---- Page text
Gillian Caliste
Fragments of mental and physical photographs are what Trinidadian-born British author and poet Anthony Joseph pieced together to bring to life the persona of his father, Albert, who was largely absent. Confronting this absence through poetry, he penned Sonnets for Albert and captured the 2022 TS Eliot prize.
Perhaps the most esteemed in poetry, the prize is awarded to the best new poetry collection in English and published by UK or Irish authors.
Joseph joins fellow Trinidadian-British writer and performer Roger Robinson who was also a recipient of the TS Eliot prize in 2019.
In their remarks on January 16, the judges called Joseph's work “luminous”. He sees it as vindication for years of quietly pursuing his love of writing and creating.
The 56-year-old poet told Sunday Guardian that his fifth collection of poems Sonnets for Albert published by Bloomsbury seeks to memorialise his “charismatic” parent who was missing from his life and who became almost a “mythological figure.” It also has the potential to speak to others who have experienced the same void he said.
--------
---- Material for this task
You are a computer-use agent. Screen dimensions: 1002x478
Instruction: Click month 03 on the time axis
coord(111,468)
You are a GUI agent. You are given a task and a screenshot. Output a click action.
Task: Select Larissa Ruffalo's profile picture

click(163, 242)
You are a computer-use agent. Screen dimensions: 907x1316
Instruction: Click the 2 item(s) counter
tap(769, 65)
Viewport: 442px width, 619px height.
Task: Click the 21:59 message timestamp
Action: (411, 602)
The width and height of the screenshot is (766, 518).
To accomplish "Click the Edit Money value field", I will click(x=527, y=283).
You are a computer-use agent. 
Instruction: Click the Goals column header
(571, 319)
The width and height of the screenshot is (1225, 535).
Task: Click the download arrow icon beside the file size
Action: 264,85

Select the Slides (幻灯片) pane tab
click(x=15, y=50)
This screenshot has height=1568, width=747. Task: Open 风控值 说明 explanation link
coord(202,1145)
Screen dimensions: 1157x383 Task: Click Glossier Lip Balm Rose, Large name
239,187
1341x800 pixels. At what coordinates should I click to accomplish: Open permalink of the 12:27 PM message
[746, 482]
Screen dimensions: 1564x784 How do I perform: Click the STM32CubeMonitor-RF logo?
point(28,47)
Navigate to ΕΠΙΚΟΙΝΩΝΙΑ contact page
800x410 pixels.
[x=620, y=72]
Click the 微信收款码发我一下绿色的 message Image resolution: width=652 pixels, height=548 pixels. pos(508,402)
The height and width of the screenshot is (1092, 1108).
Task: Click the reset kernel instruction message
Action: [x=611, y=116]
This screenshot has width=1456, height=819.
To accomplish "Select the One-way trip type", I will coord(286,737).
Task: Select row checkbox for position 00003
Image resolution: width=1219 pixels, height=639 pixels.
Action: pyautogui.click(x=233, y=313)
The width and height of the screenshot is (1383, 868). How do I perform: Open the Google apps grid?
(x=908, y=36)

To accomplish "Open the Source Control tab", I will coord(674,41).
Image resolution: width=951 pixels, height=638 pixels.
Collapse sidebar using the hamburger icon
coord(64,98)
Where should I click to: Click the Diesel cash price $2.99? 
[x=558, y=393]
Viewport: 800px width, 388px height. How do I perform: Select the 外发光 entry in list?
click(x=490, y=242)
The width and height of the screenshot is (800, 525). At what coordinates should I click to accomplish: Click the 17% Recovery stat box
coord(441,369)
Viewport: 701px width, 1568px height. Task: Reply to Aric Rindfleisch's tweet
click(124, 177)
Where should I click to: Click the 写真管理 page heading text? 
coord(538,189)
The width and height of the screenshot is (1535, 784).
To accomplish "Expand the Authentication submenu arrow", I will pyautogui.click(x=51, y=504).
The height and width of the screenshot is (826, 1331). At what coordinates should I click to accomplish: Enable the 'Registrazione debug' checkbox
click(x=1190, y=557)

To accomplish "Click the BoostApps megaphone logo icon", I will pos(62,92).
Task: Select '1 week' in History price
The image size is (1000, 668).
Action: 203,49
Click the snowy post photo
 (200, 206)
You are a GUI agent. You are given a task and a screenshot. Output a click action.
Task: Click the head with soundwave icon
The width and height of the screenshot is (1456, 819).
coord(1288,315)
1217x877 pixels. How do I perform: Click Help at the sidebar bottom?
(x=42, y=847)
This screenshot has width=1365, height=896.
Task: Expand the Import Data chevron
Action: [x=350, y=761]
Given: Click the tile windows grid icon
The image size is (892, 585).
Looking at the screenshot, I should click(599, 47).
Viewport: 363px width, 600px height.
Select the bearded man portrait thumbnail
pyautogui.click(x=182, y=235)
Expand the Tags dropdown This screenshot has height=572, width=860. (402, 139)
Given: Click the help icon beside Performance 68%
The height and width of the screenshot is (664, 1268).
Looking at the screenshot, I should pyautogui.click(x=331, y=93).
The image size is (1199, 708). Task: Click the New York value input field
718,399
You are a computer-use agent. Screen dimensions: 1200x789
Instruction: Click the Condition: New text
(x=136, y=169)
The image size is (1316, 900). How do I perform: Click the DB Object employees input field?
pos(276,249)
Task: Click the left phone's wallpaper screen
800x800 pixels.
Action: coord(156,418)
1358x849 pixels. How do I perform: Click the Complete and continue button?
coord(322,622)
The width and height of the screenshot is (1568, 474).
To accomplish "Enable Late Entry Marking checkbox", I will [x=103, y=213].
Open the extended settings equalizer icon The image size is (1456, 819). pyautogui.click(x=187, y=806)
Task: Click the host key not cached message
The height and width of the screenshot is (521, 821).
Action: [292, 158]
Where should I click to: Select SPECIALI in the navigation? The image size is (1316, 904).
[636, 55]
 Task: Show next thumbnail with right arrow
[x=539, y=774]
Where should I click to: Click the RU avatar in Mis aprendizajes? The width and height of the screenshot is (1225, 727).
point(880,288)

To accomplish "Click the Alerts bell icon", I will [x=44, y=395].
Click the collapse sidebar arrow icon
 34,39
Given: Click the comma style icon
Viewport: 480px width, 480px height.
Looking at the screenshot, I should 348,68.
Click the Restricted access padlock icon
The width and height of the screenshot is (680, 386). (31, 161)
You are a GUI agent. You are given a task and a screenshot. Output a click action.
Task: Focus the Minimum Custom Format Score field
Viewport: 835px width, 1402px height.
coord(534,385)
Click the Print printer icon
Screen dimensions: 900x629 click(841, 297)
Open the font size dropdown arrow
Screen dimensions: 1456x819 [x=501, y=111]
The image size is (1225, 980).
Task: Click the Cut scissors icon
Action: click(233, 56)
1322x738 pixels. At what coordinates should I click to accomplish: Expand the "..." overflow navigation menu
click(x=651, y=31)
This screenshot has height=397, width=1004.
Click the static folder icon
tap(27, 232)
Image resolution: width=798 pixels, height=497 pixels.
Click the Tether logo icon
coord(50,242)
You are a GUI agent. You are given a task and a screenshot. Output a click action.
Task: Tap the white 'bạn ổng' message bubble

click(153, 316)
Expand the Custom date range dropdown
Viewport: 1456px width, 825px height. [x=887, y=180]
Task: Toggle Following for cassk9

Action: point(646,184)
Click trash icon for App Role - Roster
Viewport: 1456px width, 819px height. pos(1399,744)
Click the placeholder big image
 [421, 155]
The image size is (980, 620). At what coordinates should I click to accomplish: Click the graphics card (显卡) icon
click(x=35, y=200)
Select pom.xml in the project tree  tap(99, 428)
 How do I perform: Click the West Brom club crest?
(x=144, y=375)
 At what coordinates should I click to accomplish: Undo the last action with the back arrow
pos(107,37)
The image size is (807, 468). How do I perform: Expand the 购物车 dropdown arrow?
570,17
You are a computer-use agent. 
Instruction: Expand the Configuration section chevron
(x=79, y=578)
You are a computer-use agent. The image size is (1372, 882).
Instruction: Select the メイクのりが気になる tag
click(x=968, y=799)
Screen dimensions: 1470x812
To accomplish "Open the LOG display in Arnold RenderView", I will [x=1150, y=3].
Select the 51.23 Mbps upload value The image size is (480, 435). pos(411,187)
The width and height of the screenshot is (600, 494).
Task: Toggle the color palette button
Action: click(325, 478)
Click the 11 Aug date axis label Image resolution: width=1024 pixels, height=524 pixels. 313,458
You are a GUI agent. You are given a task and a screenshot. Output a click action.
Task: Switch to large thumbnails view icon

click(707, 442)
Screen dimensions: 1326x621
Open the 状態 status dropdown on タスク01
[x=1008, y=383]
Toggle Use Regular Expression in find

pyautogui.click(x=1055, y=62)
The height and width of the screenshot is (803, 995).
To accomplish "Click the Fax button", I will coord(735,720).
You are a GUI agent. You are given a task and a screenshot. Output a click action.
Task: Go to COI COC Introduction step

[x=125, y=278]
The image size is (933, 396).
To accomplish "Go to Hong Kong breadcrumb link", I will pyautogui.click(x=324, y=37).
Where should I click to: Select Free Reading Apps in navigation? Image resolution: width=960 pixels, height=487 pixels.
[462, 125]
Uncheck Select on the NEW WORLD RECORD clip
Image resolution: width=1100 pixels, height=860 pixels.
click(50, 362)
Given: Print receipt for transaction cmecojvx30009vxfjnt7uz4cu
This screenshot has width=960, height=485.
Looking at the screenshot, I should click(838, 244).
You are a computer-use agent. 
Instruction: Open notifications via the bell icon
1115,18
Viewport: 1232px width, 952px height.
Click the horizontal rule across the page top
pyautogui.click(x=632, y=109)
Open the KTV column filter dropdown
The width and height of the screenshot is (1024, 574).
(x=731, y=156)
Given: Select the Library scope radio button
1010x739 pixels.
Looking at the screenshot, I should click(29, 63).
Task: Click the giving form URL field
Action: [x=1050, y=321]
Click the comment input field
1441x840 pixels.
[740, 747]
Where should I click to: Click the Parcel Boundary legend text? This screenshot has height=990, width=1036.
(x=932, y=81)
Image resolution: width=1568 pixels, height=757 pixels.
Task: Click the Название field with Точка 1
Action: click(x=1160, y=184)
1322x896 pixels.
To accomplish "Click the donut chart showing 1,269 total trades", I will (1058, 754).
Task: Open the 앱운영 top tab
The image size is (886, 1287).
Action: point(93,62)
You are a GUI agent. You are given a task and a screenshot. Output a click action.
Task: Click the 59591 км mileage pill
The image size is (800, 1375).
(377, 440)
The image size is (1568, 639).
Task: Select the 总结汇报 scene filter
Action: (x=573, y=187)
--------
• What you will do:
1. Reproduce the article about Anthony Joseph's TS Eliot prize word for word, from "The 56-year-old poet" up to and including "void he said.".
2. Transcribe the entries from the line with "The image size is (807, 468)." up to and including the line with "will pyautogui.click(x=324, y=37).", keeping every line unchanged.

• Exercise results:
1.
The 56-year-old poet told Sunday Guardian that his fifth collection of poems Sonnets for Albert published by Bloomsbury seeks to memorialise his “charismatic” parent who was missing from his life and who became almost a “mythological figure.” It also has the potential to speak to others who have experienced the same void he said.

2.
The image size is (807, 468). How do I perform: Expand the 购物车 dropdown arrow?
570,17
You are a computer-use agent. 
Instruction: Expand the Configuration section chevron
(x=79, y=578)
You are a computer-use agent. The image size is (1372, 882).
Instruction: Select the メイクのりが気になる tag
click(x=968, y=799)
Screen dimensions: 1470x812
To accomplish "Open the LOG display in Arnold RenderView", I will [x=1150, y=3].
Select the 51.23 Mbps upload value The image size is (480, 435). pos(411,187)
The width and height of the screenshot is (600, 494).
Task: Toggle the color palette button
Action: click(325, 478)
Click the 11 Aug date axis label Image resolution: width=1024 pixels, height=524 pixels. 313,458
You are a GUI agent. You are given a task and a screenshot. Output a click action.
Task: Switch to large thumbnails view icon

click(707, 442)
Screen dimensions: 1326x621
Open the 状態 status dropdown on タスク01
[x=1008, y=383]
Toggle Use Regular Expression in find

pyautogui.click(x=1055, y=62)
The height and width of the screenshot is (803, 995).
To accomplish "Click the Fax button", I will coord(735,720).
You are a GUI agent. You are given a task and a screenshot. Output a click action.
Task: Go to COI COC Introduction step

[x=125, y=278]
The image size is (933, 396).
To accomplish "Go to Hong Kong breadcrumb link", I will pyautogui.click(x=324, y=37).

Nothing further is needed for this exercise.